If you desire to get a good deal from this piece of writing then you have
to apply these techniques to your won weblog.

hair salon columbus ohio

  -  http://sencha.or.kr/?page_id=108&author=http%3A%2F%2Finvestor.charlottestar.com%2Fbnn.charlottestar%2Fnews%2Fread%3FGUID%3D23764134&email=annepilcher%40gawab.com&url=http%3A%2F%2Finvestor.charlot

3 days, 23 hours ago

Hello there! This is my first visit to your blog!
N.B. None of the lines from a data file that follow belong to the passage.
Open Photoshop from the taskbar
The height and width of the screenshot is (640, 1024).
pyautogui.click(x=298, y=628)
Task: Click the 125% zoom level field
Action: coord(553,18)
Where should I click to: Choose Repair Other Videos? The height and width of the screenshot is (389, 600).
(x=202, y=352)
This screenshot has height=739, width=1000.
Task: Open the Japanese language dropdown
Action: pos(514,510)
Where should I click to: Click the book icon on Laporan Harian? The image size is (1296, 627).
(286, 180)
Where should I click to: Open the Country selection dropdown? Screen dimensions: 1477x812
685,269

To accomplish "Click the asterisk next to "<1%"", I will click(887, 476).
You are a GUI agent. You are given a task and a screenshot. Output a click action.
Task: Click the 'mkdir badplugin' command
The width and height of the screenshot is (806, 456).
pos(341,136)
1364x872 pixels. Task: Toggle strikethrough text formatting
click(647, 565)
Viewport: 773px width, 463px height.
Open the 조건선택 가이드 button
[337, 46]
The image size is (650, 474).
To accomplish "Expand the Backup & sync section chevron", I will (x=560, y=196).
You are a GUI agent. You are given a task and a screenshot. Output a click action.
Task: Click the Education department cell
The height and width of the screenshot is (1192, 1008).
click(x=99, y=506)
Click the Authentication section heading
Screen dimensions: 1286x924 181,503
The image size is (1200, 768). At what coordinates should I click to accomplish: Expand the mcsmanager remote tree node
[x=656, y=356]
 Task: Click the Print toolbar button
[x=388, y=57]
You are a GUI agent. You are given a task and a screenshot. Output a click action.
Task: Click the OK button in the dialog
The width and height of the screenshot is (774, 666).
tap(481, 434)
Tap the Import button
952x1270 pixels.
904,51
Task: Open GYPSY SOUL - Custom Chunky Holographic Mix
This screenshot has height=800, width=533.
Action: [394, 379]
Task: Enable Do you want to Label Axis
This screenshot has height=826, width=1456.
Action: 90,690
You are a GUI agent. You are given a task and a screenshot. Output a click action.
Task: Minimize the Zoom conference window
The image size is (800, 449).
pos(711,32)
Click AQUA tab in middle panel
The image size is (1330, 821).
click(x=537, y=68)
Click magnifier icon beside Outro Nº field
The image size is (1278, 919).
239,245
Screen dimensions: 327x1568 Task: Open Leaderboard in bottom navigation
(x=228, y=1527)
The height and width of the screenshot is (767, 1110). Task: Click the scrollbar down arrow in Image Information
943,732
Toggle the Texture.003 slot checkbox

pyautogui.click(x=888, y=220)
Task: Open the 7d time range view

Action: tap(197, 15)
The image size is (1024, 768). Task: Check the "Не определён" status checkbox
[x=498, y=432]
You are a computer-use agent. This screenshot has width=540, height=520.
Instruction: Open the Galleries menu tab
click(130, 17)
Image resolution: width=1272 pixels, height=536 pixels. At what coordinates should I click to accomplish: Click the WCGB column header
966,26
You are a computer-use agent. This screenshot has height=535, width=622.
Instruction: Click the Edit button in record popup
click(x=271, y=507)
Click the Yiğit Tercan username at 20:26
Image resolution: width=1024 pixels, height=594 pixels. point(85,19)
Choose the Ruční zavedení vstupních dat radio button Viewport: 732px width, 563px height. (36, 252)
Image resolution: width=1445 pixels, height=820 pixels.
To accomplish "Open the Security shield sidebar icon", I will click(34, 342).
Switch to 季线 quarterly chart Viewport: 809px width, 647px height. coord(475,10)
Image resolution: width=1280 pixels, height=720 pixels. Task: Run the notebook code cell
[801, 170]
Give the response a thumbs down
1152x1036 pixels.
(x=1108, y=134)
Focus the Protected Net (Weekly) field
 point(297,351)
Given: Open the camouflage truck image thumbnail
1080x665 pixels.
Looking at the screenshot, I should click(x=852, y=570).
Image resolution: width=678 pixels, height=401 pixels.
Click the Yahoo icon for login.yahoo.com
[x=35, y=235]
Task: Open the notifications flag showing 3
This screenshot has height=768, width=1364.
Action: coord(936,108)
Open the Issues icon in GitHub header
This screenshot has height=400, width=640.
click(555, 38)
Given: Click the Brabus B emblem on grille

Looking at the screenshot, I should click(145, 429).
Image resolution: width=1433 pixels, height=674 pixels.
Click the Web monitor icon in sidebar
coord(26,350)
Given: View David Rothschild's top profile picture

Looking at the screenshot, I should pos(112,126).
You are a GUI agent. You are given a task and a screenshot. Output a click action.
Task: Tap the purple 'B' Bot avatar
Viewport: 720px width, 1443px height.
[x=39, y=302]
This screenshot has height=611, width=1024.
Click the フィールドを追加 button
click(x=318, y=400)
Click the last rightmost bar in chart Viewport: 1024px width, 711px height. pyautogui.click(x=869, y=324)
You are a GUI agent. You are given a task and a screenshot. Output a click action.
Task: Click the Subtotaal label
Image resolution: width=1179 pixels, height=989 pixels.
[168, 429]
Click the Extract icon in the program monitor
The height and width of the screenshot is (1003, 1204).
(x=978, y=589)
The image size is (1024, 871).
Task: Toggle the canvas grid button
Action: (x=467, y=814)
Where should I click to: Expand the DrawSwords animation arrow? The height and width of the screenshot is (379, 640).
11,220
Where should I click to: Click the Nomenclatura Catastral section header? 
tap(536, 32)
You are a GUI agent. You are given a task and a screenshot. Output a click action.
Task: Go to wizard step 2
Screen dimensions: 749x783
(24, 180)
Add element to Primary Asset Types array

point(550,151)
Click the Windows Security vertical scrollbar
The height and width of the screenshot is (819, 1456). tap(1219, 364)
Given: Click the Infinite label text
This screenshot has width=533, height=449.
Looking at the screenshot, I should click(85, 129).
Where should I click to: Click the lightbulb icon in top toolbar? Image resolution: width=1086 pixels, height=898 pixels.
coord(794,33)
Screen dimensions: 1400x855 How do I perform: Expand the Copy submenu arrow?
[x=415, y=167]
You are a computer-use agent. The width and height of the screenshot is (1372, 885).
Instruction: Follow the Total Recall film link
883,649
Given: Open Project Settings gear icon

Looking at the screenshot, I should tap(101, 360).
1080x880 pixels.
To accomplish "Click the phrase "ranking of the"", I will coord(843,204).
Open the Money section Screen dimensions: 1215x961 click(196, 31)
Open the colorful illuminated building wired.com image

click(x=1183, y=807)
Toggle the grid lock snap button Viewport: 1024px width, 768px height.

We are a collection of volunteers and starting a
new initiative in a community in the same niche.

Your blog provided us useful information to work on.
You have done a outstanding job!

frey wille

  -  http://www.cheapfreywillesale.com

3 days, 2 hours ago

Austrian brand Frey Wille well-known because of its luxury enameled surface jewellery and founded within 1951 in Vienna simply by Michaela Frey, will be remembering its sixtieth loved-one’s birthday. Previewing the newest models at its fresh stand-alone Birmingham store located at forty five Piccadilly (merely reverse the enduring Fortnum and Builder English store) and next to the Regal Academy associated with Disciplines, I had been reminded of what tends to make this diamond jewelry brand unique. frey wille http://www.cheapfreywillesale.co

You should leave a comment:

Some tags are allowed: (a, b, blockquote, code, em, i, u, pre, strong).

who am I?

I live in Melbourne. I work at Inlight Media. I'm passionate about web and software development. I like jQuery, CakePHP, Flex. I can code. I can't draw. I play basketball with the Spiderpigs and the Generals. I love snowboarding in the winter and wakeboarding in the summer. I play computer games too often.